Primeiro, aprenda as cem palavras mais comuns e use-as até doerem. As listas de frequência parecem aborrecidas, mas são o esqueleto de todas as conversas que alguma vez terá. Palavras como "coisa", "porque", "suficiente", "provavelmente" e "acho que" fazem o trabalho pesado em qualquer língua. Se conseguir encadeá-las com os verbos mais frequentes, já consegue dizer quase tudo — de forma desajeitada, sim, mas esse é o objetivo. Ponha de lado a amplitude de vocabulário durante um mês e aprofunde o estudo da frequência. Vai soar como uma criança pequena, e esse é exatamente o objetivo.
Segundo, ouça mais do que estuda e ouça coisas ligeiramente acima do seu nível. Os principiantes precisam de input compreensível; os aprendentes intermédios precisam de input desafiante. Podcasts em que percebe talvez setenta por cento das palavras são perfeitos — o seu cérebro começa a preencher as lacunas, e é aí que a fluência realmente reside. Não transcreva. Não tome notas. Limite-se a deixar que o som o envolva durante as deslocações e enquanto lava a loiça.
Terceiro, fale desde o primeiro dia, mal, e continue a falar mal durante meses. A maioria dos aprendentes espera até «se sentir pronta», o que é uma forma educada de dizer que decidiu procrastinar. Encontre um professor, um parceiro de intercâmbio linguístico ou um desconhecido paciente. O objetivo das primeiras cinquenta horas de fala não é estar correto. É desenvolver a capacidade de produzir sons e frases sob pressão e dessensibilizar-se ao embaraço. Os nativos com quem falar serão quase sempre mais amáveis do que espera.
Quarto, mantenha um pequeno caderno dos seus próprios erros, não uma lista de palavras novas. Cada língua tem algumas armadilhas em que o seu cérebro continua a cair — uma preposição errada, um género trocado, um falso amigo. Quando reparar numa, escreva a frase que tentou dizer e a versão corrigida. Reveja esse caderno semanalmente. Este é o estudo com maior retorno que alguma vez fará, porque visa exatamente os padrões que o bloqueiam.

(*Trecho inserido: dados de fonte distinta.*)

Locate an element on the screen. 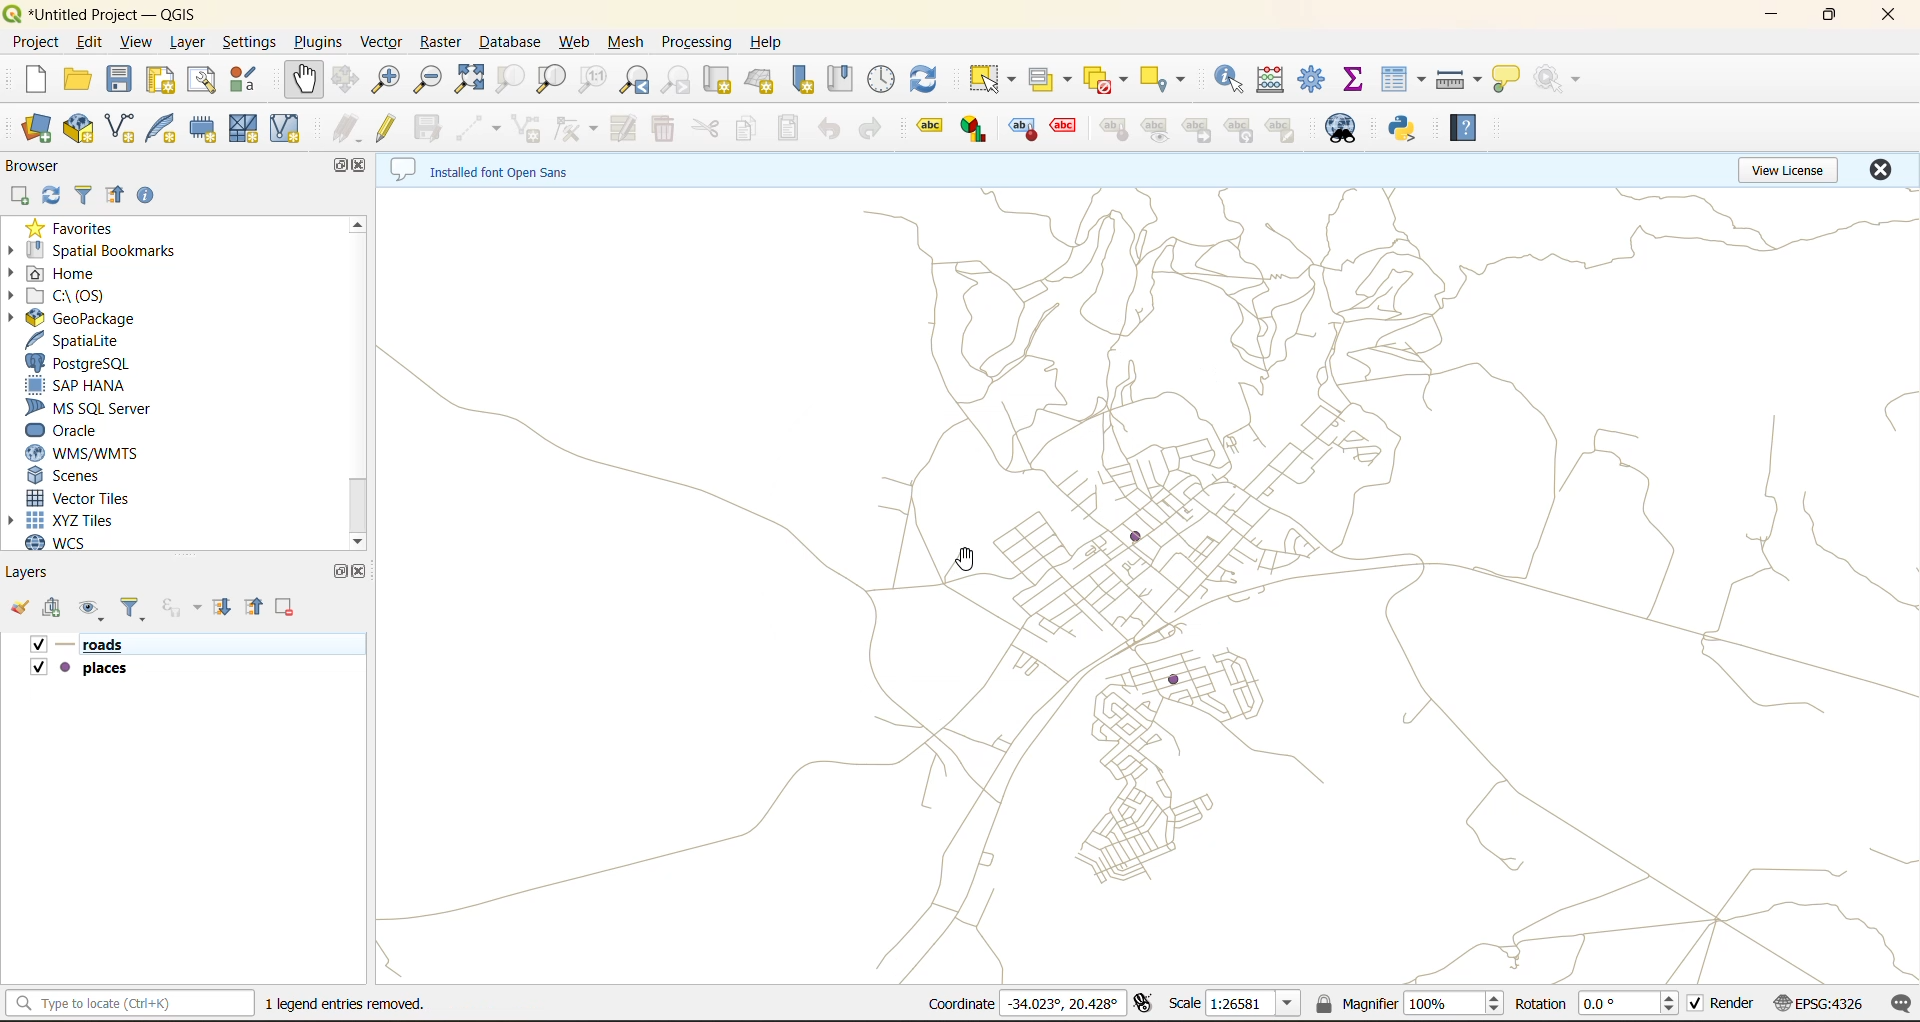 The width and height of the screenshot is (1920, 1022). control panel is located at coordinates (885, 79).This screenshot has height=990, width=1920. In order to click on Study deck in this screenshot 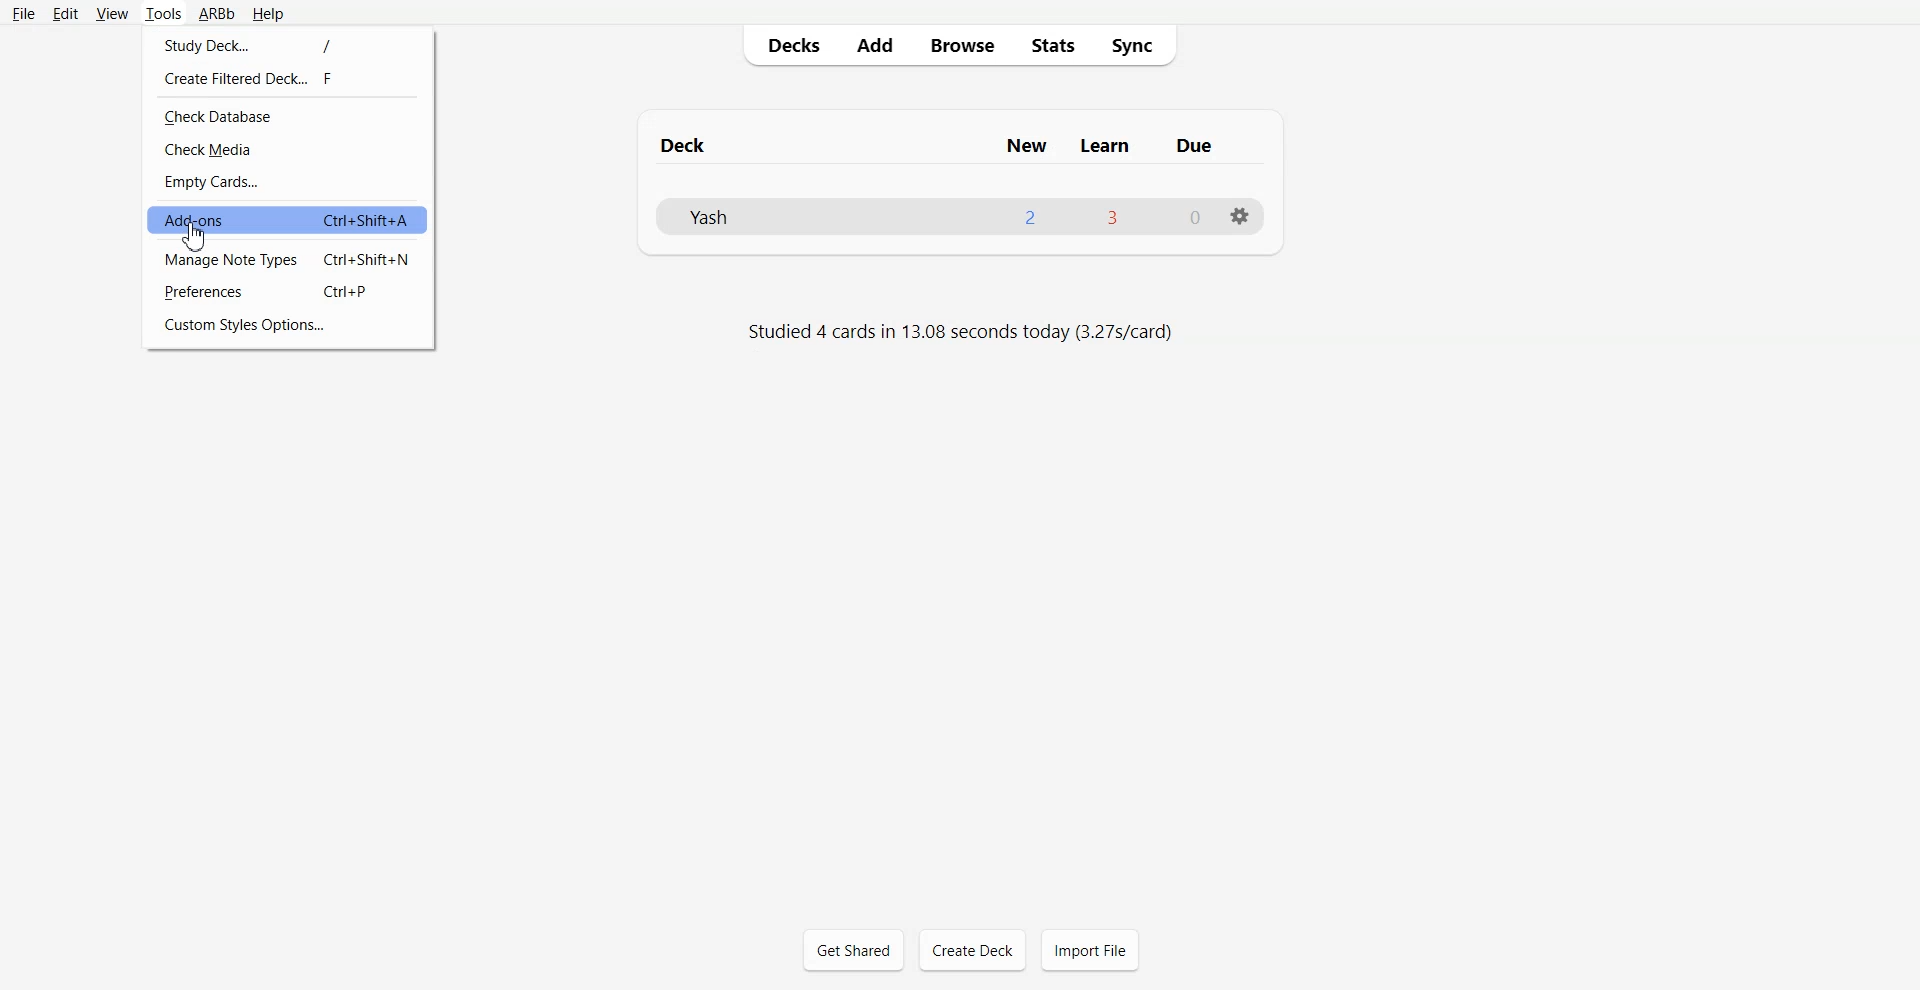, I will do `click(286, 42)`.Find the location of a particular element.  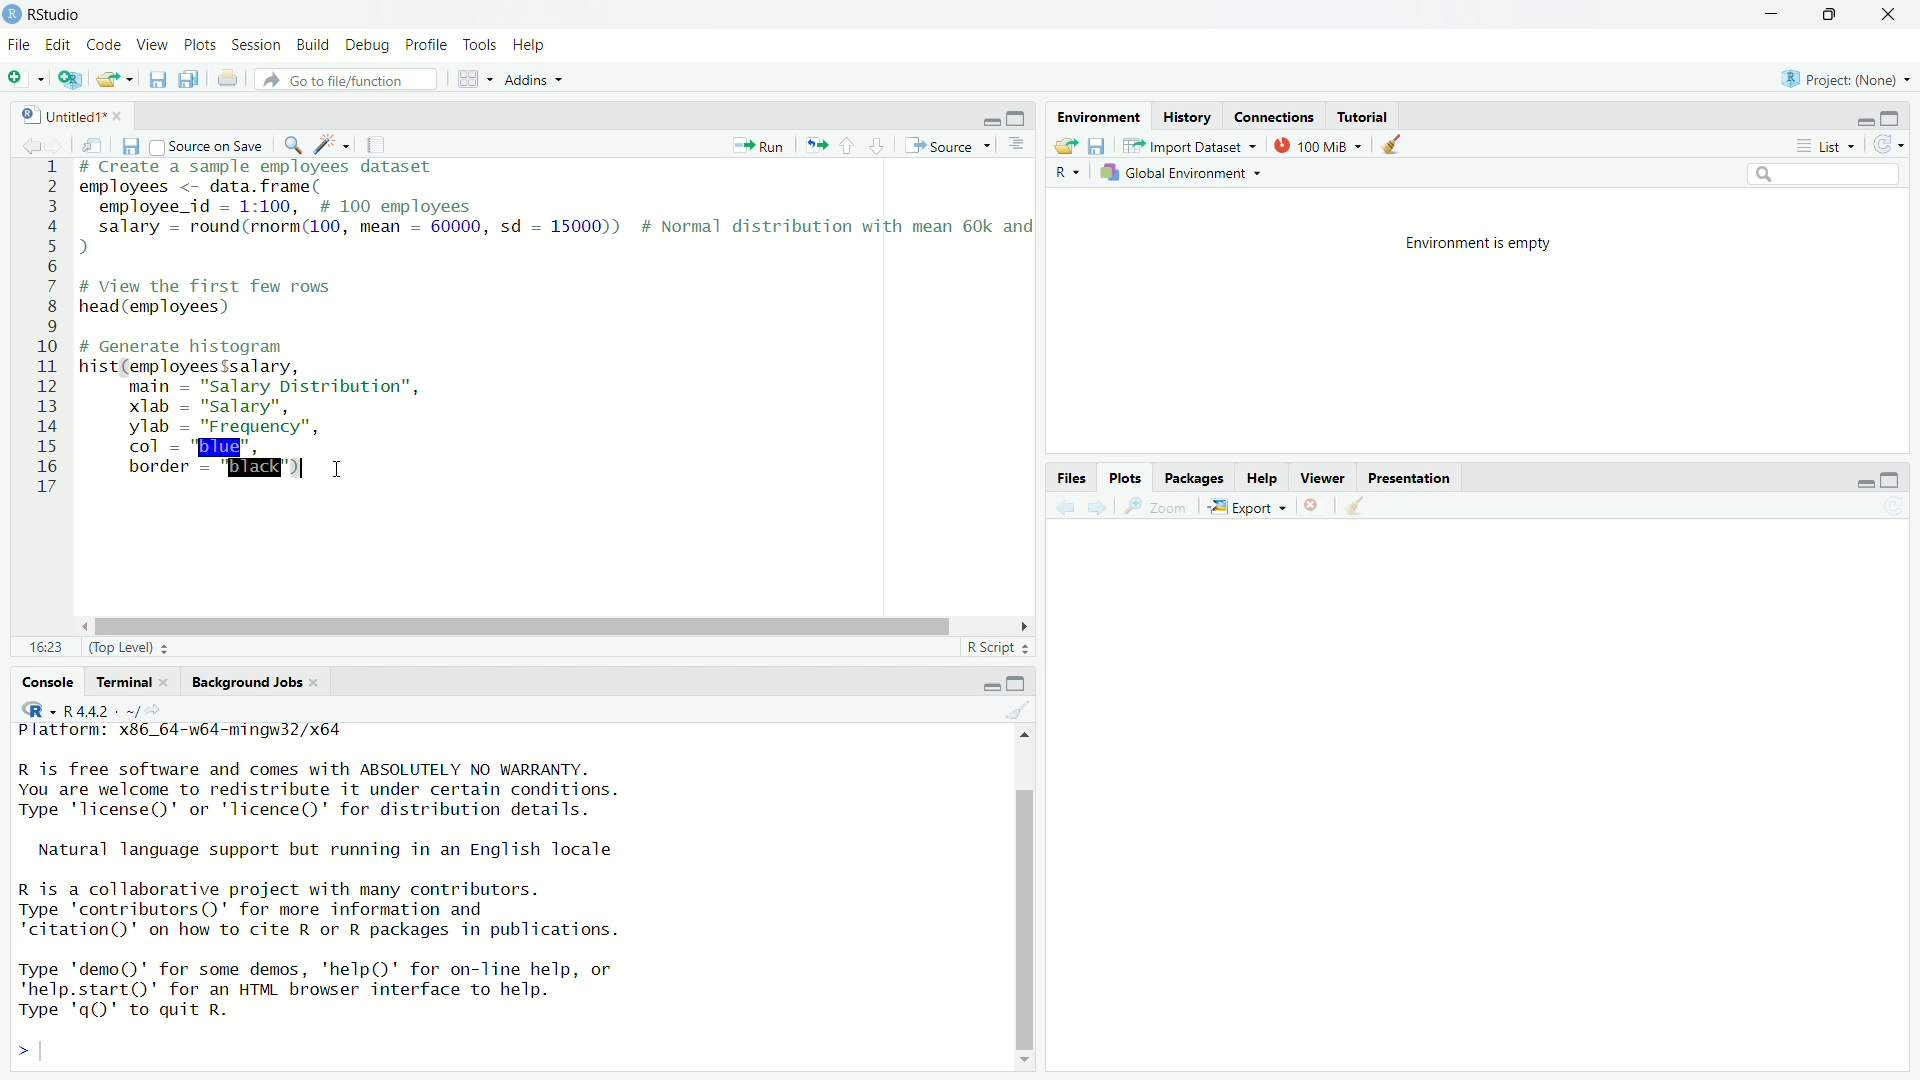

duplicate is located at coordinates (191, 79).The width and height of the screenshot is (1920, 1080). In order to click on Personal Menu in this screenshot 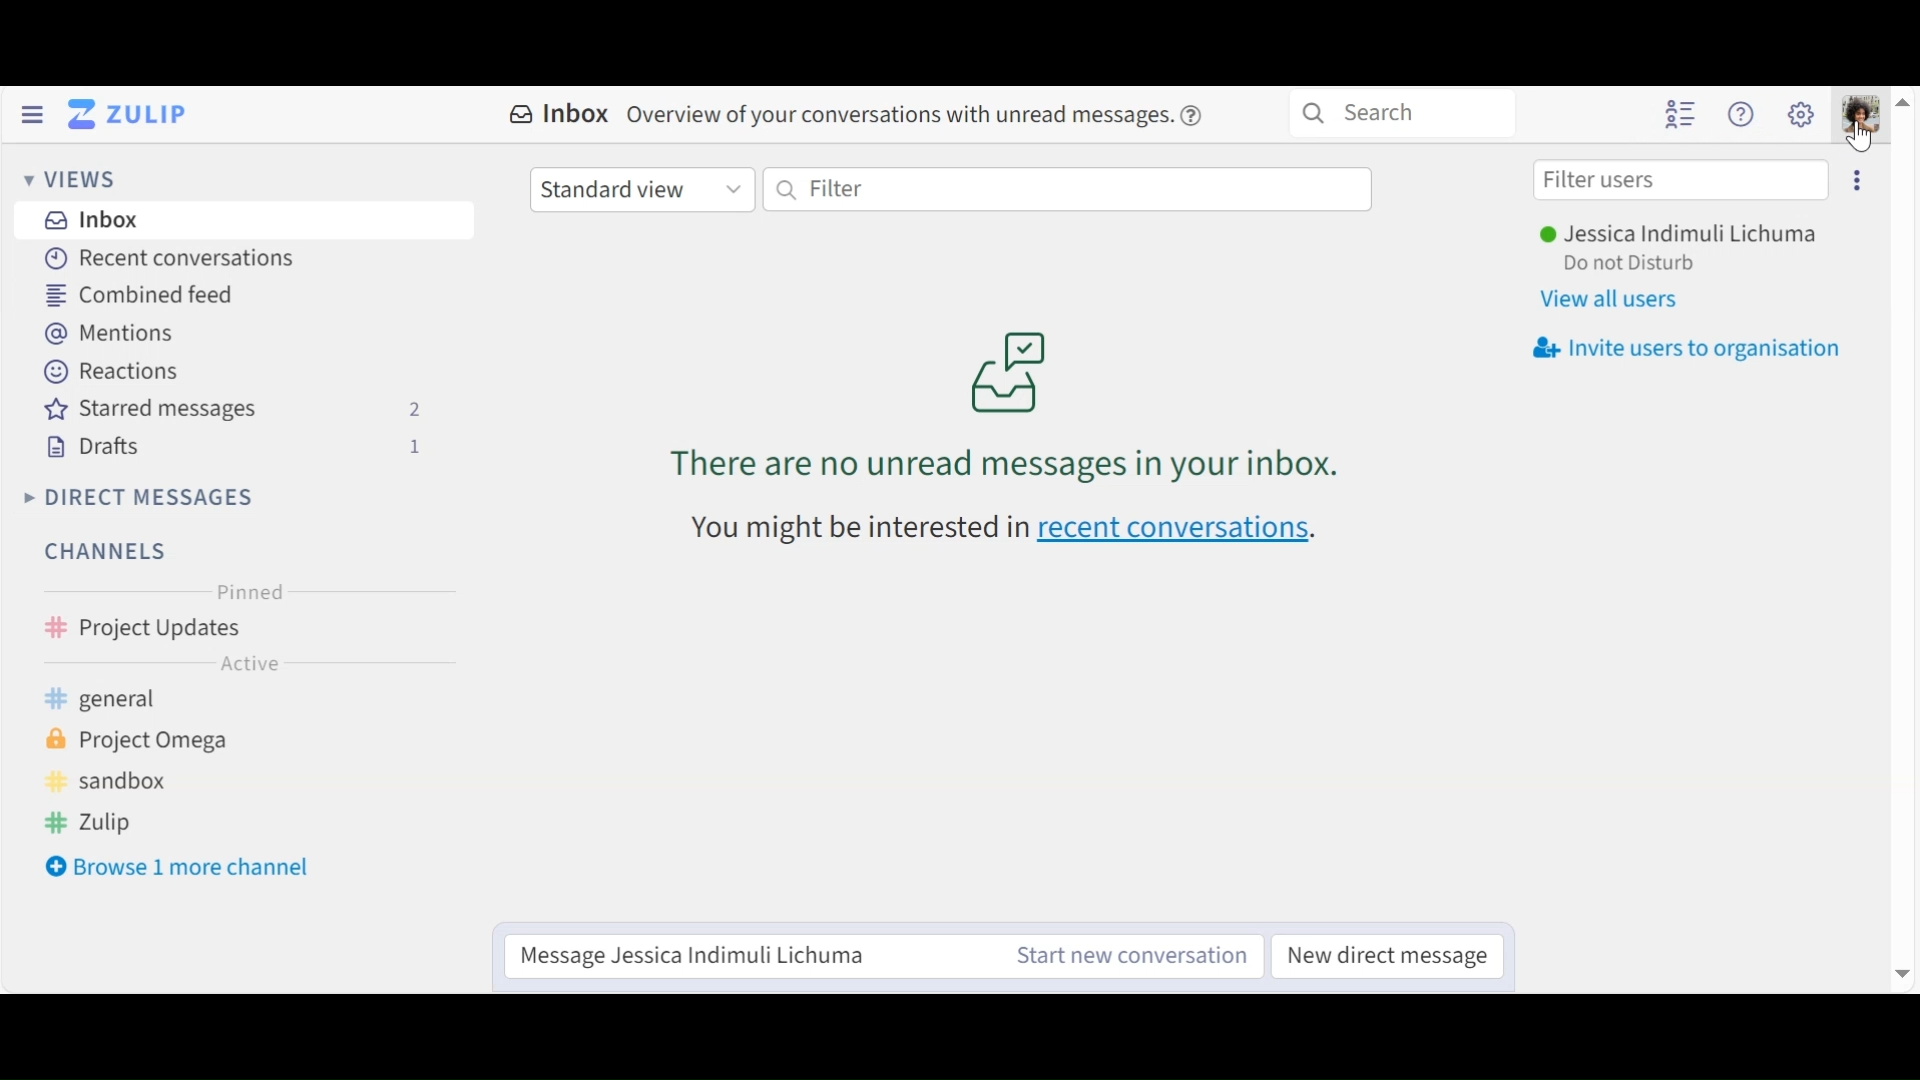, I will do `click(1861, 114)`.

Por fim, aceite que, em alguns dias, vai esquecer tudo. Os patamares não são fracassos; são períodos de consolidação. A língua está a fixar-se na memória de longo prazo. Continue a aparecer, continue a ouvir, continue a falar mal, e o próximo avanço está mais perto do que parece.
Escolha uma dica desta lista e comprometa-se com ela durante os próximos trinta dias. Não as cinco — é assim que as resoluções de Ano Novo morrem. Apenas uma. Conte a um amigo, publique-a no seu diário, seja o que for que crie uma pequena pressão social para cumprir. Daqui a trinta dias, escreva uma mensagem curta na língua que está a aprender — mesmo que sejam apenas três frases — e repare em quanto menos esforço exige do que hoje. Esse é o ciclo. É assim que a fluência realmente acontece.